WORK TO DO: Rewrite the rows from the start through the line containing "pyautogui.click(x=286, y=156)" as a numbered list, with blank lines left out.

================

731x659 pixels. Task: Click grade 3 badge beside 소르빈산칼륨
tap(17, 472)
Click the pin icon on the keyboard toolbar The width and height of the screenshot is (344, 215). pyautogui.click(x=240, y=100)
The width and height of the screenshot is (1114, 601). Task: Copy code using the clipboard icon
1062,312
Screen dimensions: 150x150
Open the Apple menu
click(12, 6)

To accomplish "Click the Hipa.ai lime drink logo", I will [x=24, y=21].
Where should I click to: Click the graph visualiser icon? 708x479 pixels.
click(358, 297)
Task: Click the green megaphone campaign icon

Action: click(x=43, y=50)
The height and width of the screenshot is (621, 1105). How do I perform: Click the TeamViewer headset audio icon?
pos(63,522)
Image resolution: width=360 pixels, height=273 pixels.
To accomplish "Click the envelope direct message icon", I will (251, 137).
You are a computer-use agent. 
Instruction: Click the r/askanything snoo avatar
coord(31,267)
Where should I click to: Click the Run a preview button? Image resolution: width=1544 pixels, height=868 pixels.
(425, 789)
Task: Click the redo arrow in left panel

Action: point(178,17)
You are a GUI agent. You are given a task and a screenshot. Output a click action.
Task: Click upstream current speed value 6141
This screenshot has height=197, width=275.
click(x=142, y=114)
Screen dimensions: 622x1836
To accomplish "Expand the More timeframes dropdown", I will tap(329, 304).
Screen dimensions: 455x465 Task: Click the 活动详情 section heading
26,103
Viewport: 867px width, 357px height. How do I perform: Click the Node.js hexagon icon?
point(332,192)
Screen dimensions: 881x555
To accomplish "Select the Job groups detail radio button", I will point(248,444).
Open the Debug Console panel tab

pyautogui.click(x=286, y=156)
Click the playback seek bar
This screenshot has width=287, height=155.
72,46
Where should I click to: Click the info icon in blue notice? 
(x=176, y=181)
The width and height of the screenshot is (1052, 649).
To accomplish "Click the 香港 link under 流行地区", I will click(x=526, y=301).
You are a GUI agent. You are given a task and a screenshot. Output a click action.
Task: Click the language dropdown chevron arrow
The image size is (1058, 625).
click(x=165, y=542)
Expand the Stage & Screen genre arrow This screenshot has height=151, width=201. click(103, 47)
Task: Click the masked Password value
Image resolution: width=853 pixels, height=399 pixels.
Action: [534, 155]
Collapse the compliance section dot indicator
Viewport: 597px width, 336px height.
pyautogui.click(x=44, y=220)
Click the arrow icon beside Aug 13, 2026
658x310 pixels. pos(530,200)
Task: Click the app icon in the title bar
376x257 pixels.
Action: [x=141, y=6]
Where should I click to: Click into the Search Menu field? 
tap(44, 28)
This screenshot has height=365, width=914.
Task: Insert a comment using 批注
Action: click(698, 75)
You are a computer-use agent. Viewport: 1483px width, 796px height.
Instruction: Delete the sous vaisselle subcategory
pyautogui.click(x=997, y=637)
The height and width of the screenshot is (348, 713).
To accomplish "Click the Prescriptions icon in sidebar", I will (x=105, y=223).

================

THE OUTPUT:
1. 731x659 pixels. Task: Click grade 3 badge beside 소르빈산칼륨
2. tap(17, 472)
3. Click the pin icon on the keyboard toolbar The width and height of the screenshot is (344, 215). pyautogui.click(x=240, y=100)
4. The width and height of the screenshot is (1114, 601). Task: Copy code using the clipboard icon
5. 1062,312
6. Screen dimensions: 150x150
7. Open the Apple menu
8. click(12, 6)
9. To accomplish "Click the Hipa.ai lime drink logo", I will [x=24, y=21].
10. Where should I click to: Click the graph visualiser icon? 708x479 pixels.
11. click(358, 297)
12. Task: Click the green megaphone campaign icon
13. Action: click(x=43, y=50)
14. The height and width of the screenshot is (621, 1105). How do I perform: Click the TeamViewer headset audio icon?
15. pos(63,522)
16. Image resolution: width=360 pixels, height=273 pixels.
17. To accomplish "Click the envelope direct message icon", I will (251, 137).
18. You are a computer-use agent. 
19. Instruction: Click the r/askanything snoo avatar
20. coord(31,267)
21. Where should I click to: Click the Run a preview button? Image resolution: width=1544 pixels, height=868 pixels.
22. (425, 789)
23. Task: Click the redo arrow in left panel
24. Action: point(178,17)
25. You are a GUI agent. You are given a task and a screenshot. Output a click action.
26. Task: Click upstream current speed value 6141
27. This screenshot has height=197, width=275.
28. click(x=142, y=114)
29. Screen dimensions: 622x1836
30. To accomplish "Expand the More timeframes dropdown", I will tap(329, 304).
31. Screen dimensions: 455x465 Task: Click the 活动详情 section heading
32. 26,103
33. Viewport: 867px width, 357px height. How do I perform: Click the Node.js hexagon icon?
34. point(332,192)
35. Screen dimensions: 881x555
36. To accomplish "Select the Job groups detail radio button", I will point(248,444).
37. Open the Debug Console panel tab
38. pyautogui.click(x=286, y=156)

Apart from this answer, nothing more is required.